PROVIDED RECORDS -

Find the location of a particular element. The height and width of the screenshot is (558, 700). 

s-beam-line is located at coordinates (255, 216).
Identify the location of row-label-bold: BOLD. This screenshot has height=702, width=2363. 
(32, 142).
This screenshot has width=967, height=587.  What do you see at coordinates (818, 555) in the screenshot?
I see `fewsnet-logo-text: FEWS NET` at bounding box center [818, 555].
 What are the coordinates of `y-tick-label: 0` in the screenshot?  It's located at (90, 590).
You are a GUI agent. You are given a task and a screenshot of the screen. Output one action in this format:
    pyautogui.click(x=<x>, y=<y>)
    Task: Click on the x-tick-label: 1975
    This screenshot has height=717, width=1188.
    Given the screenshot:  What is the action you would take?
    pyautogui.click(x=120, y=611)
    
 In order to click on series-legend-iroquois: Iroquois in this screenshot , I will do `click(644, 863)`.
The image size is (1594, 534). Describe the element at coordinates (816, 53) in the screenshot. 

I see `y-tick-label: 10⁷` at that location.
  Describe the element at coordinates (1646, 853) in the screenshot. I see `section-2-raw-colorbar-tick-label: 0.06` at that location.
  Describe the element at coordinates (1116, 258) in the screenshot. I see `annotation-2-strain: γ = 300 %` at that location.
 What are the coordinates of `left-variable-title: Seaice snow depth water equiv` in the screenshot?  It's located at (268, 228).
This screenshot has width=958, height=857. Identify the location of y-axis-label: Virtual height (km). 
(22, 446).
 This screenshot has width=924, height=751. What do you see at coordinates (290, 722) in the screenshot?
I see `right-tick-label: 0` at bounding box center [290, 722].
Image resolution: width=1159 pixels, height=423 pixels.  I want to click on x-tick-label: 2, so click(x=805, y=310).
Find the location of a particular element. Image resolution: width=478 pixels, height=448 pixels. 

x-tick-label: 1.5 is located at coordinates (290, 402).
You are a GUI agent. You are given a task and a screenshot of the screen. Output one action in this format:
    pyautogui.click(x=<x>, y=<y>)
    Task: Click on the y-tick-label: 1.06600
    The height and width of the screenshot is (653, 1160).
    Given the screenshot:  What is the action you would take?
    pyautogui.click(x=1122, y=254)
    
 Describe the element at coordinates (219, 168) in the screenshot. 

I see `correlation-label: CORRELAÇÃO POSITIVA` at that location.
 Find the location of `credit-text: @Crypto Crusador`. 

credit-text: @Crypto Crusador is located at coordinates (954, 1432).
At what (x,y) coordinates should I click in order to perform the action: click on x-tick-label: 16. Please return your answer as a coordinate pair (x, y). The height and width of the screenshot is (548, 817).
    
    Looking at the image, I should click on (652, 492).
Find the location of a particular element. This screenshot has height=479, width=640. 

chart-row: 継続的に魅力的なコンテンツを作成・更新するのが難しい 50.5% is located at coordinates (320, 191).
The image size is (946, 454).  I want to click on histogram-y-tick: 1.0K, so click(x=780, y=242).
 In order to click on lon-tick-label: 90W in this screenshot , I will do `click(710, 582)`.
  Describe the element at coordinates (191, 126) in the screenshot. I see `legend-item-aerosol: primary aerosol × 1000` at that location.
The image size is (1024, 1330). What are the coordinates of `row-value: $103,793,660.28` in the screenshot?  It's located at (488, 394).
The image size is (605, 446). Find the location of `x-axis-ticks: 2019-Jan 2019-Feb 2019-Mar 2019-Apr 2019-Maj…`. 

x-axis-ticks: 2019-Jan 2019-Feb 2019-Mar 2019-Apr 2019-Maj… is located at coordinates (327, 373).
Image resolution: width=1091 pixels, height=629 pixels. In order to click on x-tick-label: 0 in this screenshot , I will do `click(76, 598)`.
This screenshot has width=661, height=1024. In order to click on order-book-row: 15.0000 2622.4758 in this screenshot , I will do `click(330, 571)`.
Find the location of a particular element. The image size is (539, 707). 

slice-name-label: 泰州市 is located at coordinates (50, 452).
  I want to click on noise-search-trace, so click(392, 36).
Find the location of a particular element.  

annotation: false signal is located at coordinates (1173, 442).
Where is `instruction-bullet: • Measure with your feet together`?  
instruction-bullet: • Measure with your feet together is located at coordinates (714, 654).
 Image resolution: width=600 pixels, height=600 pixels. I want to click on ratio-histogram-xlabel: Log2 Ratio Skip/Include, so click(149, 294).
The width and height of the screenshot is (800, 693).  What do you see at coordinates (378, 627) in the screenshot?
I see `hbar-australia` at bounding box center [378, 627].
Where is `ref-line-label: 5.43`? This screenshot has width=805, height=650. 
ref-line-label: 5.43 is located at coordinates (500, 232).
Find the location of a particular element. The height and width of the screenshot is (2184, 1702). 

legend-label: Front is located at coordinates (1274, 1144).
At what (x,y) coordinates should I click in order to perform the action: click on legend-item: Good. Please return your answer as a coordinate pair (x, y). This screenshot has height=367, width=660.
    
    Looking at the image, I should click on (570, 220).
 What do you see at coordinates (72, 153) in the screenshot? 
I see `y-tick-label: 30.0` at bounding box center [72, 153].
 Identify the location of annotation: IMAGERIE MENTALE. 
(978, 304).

JOB -
Reproduce the material above word for word, from its first line to its last.

TASK ANSWER -
Find the location of a particular element. The height and width of the screenshot is (558, 700). 

s-beam-line is located at coordinates (255, 216).
Identify the location of row-label-bold: BOLD. This screenshot has height=702, width=2363. 
(32, 142).
This screenshot has width=967, height=587.  What do you see at coordinates (818, 555) in the screenshot?
I see `fewsnet-logo-text: FEWS NET` at bounding box center [818, 555].
 What are the coordinates of `y-tick-label: 0` in the screenshot?  It's located at (90, 590).
You are a GUI agent. You are given a task and a screenshot of the screen. Output one action in this format:
    pyautogui.click(x=<x>, y=<y>)
    Task: Click on the x-tick-label: 1975
    This screenshot has height=717, width=1188.
    Given the screenshot:  What is the action you would take?
    pyautogui.click(x=120, y=611)
    
 In order to click on series-legend-iroquois: Iroquois in this screenshot , I will do `click(644, 863)`.
The image size is (1594, 534). Describe the element at coordinates (816, 53) in the screenshot. 

I see `y-tick-label: 10⁷` at that location.
  Describe the element at coordinates (1646, 853) in the screenshot. I see `section-2-raw-colorbar-tick-label: 0.06` at that location.
  Describe the element at coordinates (1116, 258) in the screenshot. I see `annotation-2-strain: γ = 300 %` at that location.
 What are the coordinates of `left-variable-title: Seaice snow depth water equiv` in the screenshot?  It's located at (268, 228).
This screenshot has width=958, height=857. Identify the location of y-axis-label: Virtual height (km). 
(22, 446).
 This screenshot has width=924, height=751. What do you see at coordinates (290, 722) in the screenshot?
I see `right-tick-label: 0` at bounding box center [290, 722].
Image resolution: width=1159 pixels, height=423 pixels.  I want to click on x-tick-label: 2, so click(x=805, y=310).
Find the location of a particular element. Image resolution: width=478 pixels, height=448 pixels. 

x-tick-label: 1.5 is located at coordinates (290, 402).
You are a GUI agent. You are given a task and a screenshot of the screen. Output one action in this format:
    pyautogui.click(x=<x>, y=<y>)
    Task: Click on the y-tick-label: 1.06600
    The height and width of the screenshot is (653, 1160).
    Given the screenshot:  What is the action you would take?
    pyautogui.click(x=1122, y=254)
    
 Describe the element at coordinates (219, 168) in the screenshot. 

I see `correlation-label: CORRELAÇÃO POSITIVA` at that location.
 Find the location of `credit-text: @Crypto Crusador`. 

credit-text: @Crypto Crusador is located at coordinates (954, 1432).
At what (x,y) coordinates should I click in order to perform the action: click on x-tick-label: 16. Please return your answer as a coordinate pair (x, y). The height and width of the screenshot is (548, 817).
    
    Looking at the image, I should click on (652, 492).
Find the location of a particular element. This screenshot has height=479, width=640. 

chart-row: 継続的に魅力的なコンテンツを作成・更新するのが難しい 50.5% is located at coordinates (320, 191).
The image size is (946, 454).  I want to click on histogram-y-tick: 1.0K, so click(x=780, y=242).
 In order to click on lon-tick-label: 90W in this screenshot , I will do `click(710, 582)`.
  Describe the element at coordinates (191, 126) in the screenshot. I see `legend-item-aerosol: primary aerosol × 1000` at that location.
The image size is (1024, 1330). What are the coordinates of `row-value: $103,793,660.28` in the screenshot?  It's located at (488, 394).
The image size is (605, 446). Find the location of `x-axis-ticks: 2019-Jan 2019-Feb 2019-Mar 2019-Apr 2019-Maj…`. 

x-axis-ticks: 2019-Jan 2019-Feb 2019-Mar 2019-Apr 2019-Maj… is located at coordinates (327, 373).
Image resolution: width=1091 pixels, height=629 pixels. In order to click on x-tick-label: 0 in this screenshot , I will do `click(76, 598)`.
This screenshot has width=661, height=1024. In order to click on order-book-row: 15.0000 2622.4758 in this screenshot , I will do `click(330, 571)`.
Find the location of a particular element. The image size is (539, 707). 

slice-name-label: 泰州市 is located at coordinates (50, 452).
  I want to click on noise-search-trace, so click(392, 36).
Find the location of a particular element.  

annotation: false signal is located at coordinates (1173, 442).
Where is `instruction-bullet: • Measure with your feet together`?  
instruction-bullet: • Measure with your feet together is located at coordinates (714, 654).
 Image resolution: width=600 pixels, height=600 pixels. I want to click on ratio-histogram-xlabel: Log2 Ratio Skip/Include, so click(149, 294).
The width and height of the screenshot is (800, 693).  What do you see at coordinates (378, 627) in the screenshot?
I see `hbar-australia` at bounding box center [378, 627].
Where is `ref-line-label: 5.43`? This screenshot has width=805, height=650. 
ref-line-label: 5.43 is located at coordinates (500, 232).
Find the location of a particular element. The height and width of the screenshot is (2184, 1702). 

legend-label: Front is located at coordinates (1274, 1144).
At what (x,y) coordinates should I click in order to perform the action: click on legend-item: Good. Please return your answer as a coordinate pair (x, y). This screenshot has height=367, width=660.
    
    Looking at the image, I should click on (570, 220).
 What do you see at coordinates (72, 153) in the screenshot? 
I see `y-tick-label: 30.0` at bounding box center [72, 153].
 Identify the location of annotation: IMAGERIE MENTALE. 
(978, 304).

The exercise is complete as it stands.